There is no memory growth since the fixed size native stack puts a cap on
the number of objects that could be retained in this manner.

This could be the reason to the memory bloat problems in your app, but I think
other explanations are more plausible. I would suggest taking another look at
your heap profile.

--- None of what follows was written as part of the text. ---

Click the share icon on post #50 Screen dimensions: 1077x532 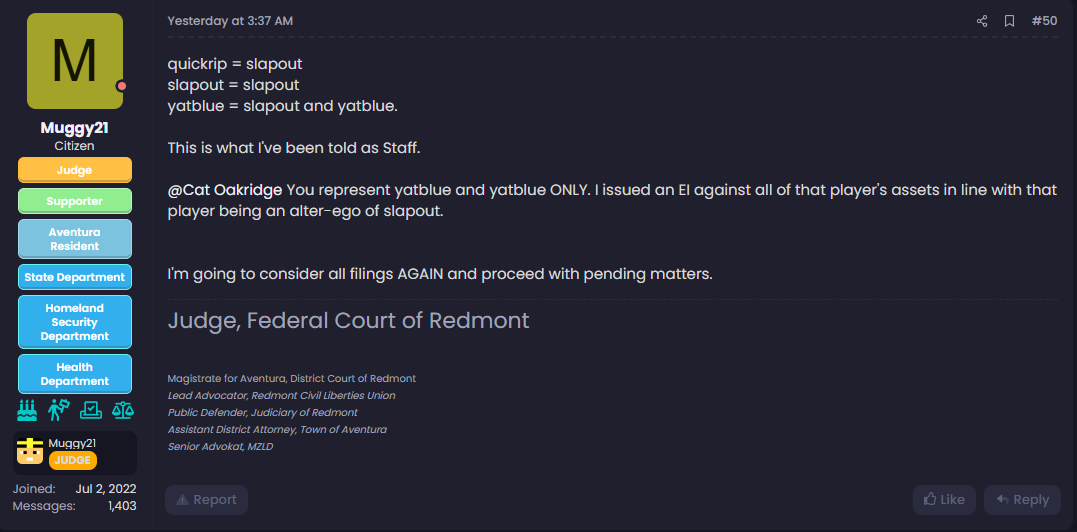coord(982,21)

There should be other, more actionable instances of
object retainment in your app.


----------------------------------------
Bug #16278: Potential memory leak when an hash is used as a key for another hash
https://bugs.ruby-lang.org/issues/16278#change-82348

* Author: cristiangreco (Cristian Greco)
* Status: Rejected
* Priority: Normal
* Assignee: 
* Target version: 
* ruby -v: ruby 2.6.5p114 (2019-10-01 revision 67812) [x86_64-darwin18]
* Backport: 2.5: UNKNOWN, 2.6: UNKNOWN
----------------------------------------
Hi,

I've been hitting what seems to be a memory leak.

When an hash is used as key for another hash, the former object will be retained even after multiple GC runs.

The following code snippet demonstrates how the hash `{:a => 1}` (which is never used outside the scope of `create`) is retained even after 10 GC runs (`find` will look for an object with a given `object_id` on heap).


```ruby
# frozen_string_literal: true

def create
  h = {{:a => 1} => 2}
  h.keys.first.object_id
end

def find(object_id)
  ObjectSpace.each_object(Hash).any?{|h| h.object_id == object_id} ? 1 : 0
end


leaked = create

10.times do
  GC.start(full_mark: true, immediate_sweep: true)
end

exit find(leaked)
```

This code snippet is expected to exit with `0` while it exits with `1` in my tests. I've tested this on multiple recent ruby versions and OSs, either locally (OSX with homebrew) or in different CIs (e.g. [here](https://github.com/cristiangreco/ruby-hash-leak/commit/285e586b7193104989f59b92579fe8f25770141e/checks?check_suite_id=278711566)).

Can you please help understand what's going on here? Thanks!